Instruction: Reproduce every one of the rows below verbatim, keeping each line in its original order.

Supplied records:
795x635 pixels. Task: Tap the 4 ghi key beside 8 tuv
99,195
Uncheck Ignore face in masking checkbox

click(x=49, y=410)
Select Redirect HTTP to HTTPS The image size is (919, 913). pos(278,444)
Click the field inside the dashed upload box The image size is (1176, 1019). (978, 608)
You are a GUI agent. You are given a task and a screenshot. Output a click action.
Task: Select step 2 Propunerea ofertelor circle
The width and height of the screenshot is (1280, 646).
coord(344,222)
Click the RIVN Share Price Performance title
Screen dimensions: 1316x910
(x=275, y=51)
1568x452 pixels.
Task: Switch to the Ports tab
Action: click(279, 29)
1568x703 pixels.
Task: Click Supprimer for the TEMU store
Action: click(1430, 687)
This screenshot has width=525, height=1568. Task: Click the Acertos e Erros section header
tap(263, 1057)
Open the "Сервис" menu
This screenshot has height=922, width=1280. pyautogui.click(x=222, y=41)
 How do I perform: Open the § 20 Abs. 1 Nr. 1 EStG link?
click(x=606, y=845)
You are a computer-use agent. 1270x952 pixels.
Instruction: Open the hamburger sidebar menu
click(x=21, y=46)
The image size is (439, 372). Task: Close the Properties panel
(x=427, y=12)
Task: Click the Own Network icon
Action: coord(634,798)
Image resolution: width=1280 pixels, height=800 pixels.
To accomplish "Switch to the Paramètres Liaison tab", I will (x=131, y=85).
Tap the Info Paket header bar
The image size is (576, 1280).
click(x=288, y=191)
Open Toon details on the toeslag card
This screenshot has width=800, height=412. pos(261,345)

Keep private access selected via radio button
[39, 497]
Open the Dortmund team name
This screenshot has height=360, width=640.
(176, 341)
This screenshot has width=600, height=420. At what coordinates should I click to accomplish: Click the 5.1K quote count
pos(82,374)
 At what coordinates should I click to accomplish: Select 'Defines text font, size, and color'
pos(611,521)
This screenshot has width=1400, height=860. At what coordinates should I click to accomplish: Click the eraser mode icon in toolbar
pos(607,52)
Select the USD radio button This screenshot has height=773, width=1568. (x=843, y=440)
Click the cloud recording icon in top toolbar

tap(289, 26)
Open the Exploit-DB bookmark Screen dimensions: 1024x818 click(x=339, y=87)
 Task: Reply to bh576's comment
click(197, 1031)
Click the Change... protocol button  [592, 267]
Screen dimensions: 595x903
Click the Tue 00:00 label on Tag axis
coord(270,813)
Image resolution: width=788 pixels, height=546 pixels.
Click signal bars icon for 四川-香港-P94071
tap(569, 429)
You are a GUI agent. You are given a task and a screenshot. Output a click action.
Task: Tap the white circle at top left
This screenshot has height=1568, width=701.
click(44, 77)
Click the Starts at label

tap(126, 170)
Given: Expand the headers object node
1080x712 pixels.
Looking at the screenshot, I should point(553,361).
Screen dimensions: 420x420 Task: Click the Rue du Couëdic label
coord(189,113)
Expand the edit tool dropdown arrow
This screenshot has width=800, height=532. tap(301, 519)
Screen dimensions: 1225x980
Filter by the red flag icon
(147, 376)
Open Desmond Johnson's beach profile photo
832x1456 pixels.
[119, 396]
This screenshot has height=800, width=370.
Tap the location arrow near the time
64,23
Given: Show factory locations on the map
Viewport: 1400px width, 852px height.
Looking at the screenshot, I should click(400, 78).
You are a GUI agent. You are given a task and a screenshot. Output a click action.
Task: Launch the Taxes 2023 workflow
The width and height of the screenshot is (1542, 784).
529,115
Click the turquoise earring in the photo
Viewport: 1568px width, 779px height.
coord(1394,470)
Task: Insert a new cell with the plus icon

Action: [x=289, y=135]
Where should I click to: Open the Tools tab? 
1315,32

Task output:
795x635 pixels. Task: Tap the 4 ghi key beside 8 tuv
99,195
Uncheck Ignore face in masking checkbox

click(x=49, y=410)
Select Redirect HTTP to HTTPS The image size is (919, 913). pos(278,444)
Click the field inside the dashed upload box The image size is (1176, 1019). (978, 608)
You are a GUI agent. You are given a task and a screenshot. Output a click action.
Task: Select step 2 Propunerea ofertelor circle
The width and height of the screenshot is (1280, 646).
coord(344,222)
Click the RIVN Share Price Performance title
Screen dimensions: 1316x910
(x=275, y=51)
1568x452 pixels.
Task: Switch to the Ports tab
Action: click(279, 29)
1568x703 pixels.
Task: Click Supprimer for the TEMU store
Action: click(1430, 687)
This screenshot has width=525, height=1568. Task: Click the Acertos e Erros section header
tap(263, 1057)
Open the "Сервис" menu
This screenshot has height=922, width=1280. pyautogui.click(x=222, y=41)
 How do I perform: Open the § 20 Abs. 1 Nr. 1 EStG link?
click(x=606, y=845)
You are a computer-use agent. 1270x952 pixels.
Instruction: Open the hamburger sidebar menu
click(x=21, y=46)
The image size is (439, 372). Task: Close the Properties panel
(x=427, y=12)
Task: Click the Own Network icon
Action: coord(634,798)
Image resolution: width=1280 pixels, height=800 pixels.
To accomplish "Switch to the Paramètres Liaison tab", I will (x=131, y=85).
Tap the Info Paket header bar
The image size is (576, 1280).
click(x=288, y=191)
Open Toon details on the toeslag card
This screenshot has width=800, height=412. pos(261,345)

Keep private access selected via radio button
[39, 497]
Open the Dortmund team name
This screenshot has height=360, width=640.
(176, 341)
This screenshot has width=600, height=420. At what coordinates should I click to accomplish: Click the 5.1K quote count
pos(82,374)
 At what coordinates should I click to accomplish: Select 'Defines text font, size, and color'
pos(611,521)
This screenshot has width=1400, height=860. At what coordinates should I click to accomplish: Click the eraser mode icon in toolbar
pos(607,52)
Select the USD radio button This screenshot has height=773, width=1568. (x=843, y=440)
Click the cloud recording icon in top toolbar

tap(289, 26)
Open the Exploit-DB bookmark Screen dimensions: 1024x818 click(x=339, y=87)
 Task: Reply to bh576's comment
click(197, 1031)
Click the Change... protocol button  [592, 267]
Screen dimensions: 595x903
Click the Tue 00:00 label on Tag axis
coord(270,813)
Image resolution: width=788 pixels, height=546 pixels.
Click signal bars icon for 四川-香港-P94071
tap(569, 429)
You are a GUI agent. You are given a task and a screenshot. Output a click action.
Task: Tap the white circle at top left
This screenshot has height=1568, width=701.
click(44, 77)
Click the Starts at label

tap(126, 170)
Given: Expand the headers object node
1080x712 pixels.
Looking at the screenshot, I should point(553,361).
Screen dimensions: 420x420 Task: Click the Rue du Couëdic label
coord(189,113)
Expand the edit tool dropdown arrow
This screenshot has width=800, height=532. tap(301, 519)
Screen dimensions: 1225x980
Filter by the red flag icon
(147, 376)
Open Desmond Johnson's beach profile photo
832x1456 pixels.
[119, 396]
This screenshot has height=800, width=370.
Tap the location arrow near the time
64,23
Given: Show factory locations on the map
Viewport: 1400px width, 852px height.
Looking at the screenshot, I should click(400, 78).
You are a GUI agent. You are given a task and a screenshot. Output a click action.
Task: Launch the Taxes 2023 workflow
The width and height of the screenshot is (1542, 784).
529,115
Click the turquoise earring in the photo
Viewport: 1568px width, 779px height.
coord(1394,470)
Task: Insert a new cell with the plus icon

Action: [x=289, y=135]
Where should I click to: Open the Tools tab? 
1315,32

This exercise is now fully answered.